Search code examples
pythonnumpydaskdask-delayed

efficiently create dask.array from a dask.Series of lists


What is the most efficient way to create a dask.array from a dask.Series of list? The series consists of 5 million lists 300 of elements. It is currently divide into 500 partitions. Currently I am trying:

pt = [delayed(np.array)(y)
      for y in
      [delayed(list)(x)
       for x in series.to_delayed()]]
da = delayed(dask.array.concatenate)(pt, axis=1)
da = dask.array.from_delayed(da, (vec.size.compute(), 300), dtype=float)

The idea is to convert each partition into a numpy array and stitch those together into a dask.array. This code is taking forever to run though. A numpy array can be built from this data quite quickly from this data sequentially as long as there is enough RAM.


Solution

  • I think that you are on the right track using dask.delayed. However calling list on the series is probably not ideal. I would create a function that converts one of your series into a numpy array and then go through delayed with that.

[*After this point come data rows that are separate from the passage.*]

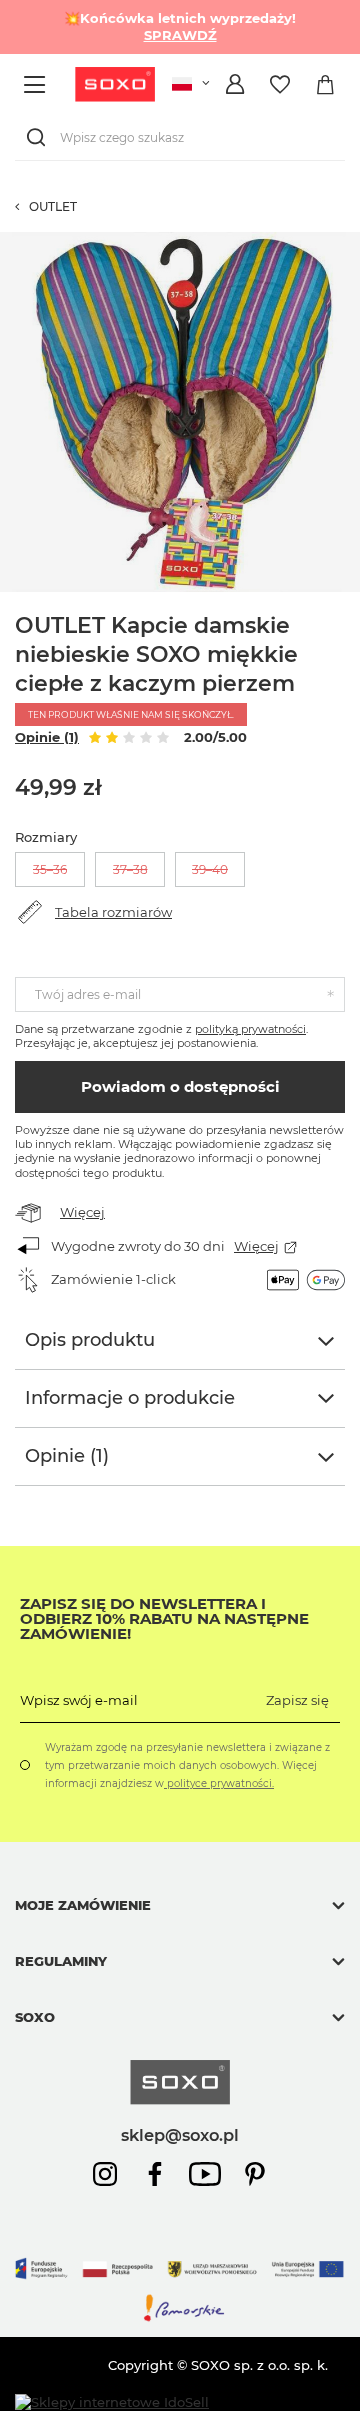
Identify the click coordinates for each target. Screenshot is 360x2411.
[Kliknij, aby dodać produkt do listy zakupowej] (350, 242)
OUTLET (53, 206)
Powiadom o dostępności (180, 1086)
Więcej (82, 1212)
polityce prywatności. (219, 1783)
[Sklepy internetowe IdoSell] (112, 2402)
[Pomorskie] (180, 2318)
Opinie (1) (47, 737)
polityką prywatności (250, 1029)
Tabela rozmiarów (113, 912)
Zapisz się (297, 1700)
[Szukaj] (40, 137)
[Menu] (37, 84)
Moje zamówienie (83, 1905)
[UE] (180, 2284)
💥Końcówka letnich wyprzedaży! (180, 26)
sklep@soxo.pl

    def convert_series_to_array(pandas_series):  # make this as fast as you can
        ...
        return numpy_array
    
    L = dask_series.to_delayed()
    L = [delayed(convert_series_to_array)(x) for x in L]
    arrays = [da.from_delayed(x, shape=(np.nan, 300), dtype=...) for x in L]
    x = da.concatenate(arrays, axis=0)
    

    Also, regarding this line:

    da = delayed(dask.array.concatenate)(pt, axis=1)
    

    You should never call delayed on a dask function. They are already lazy.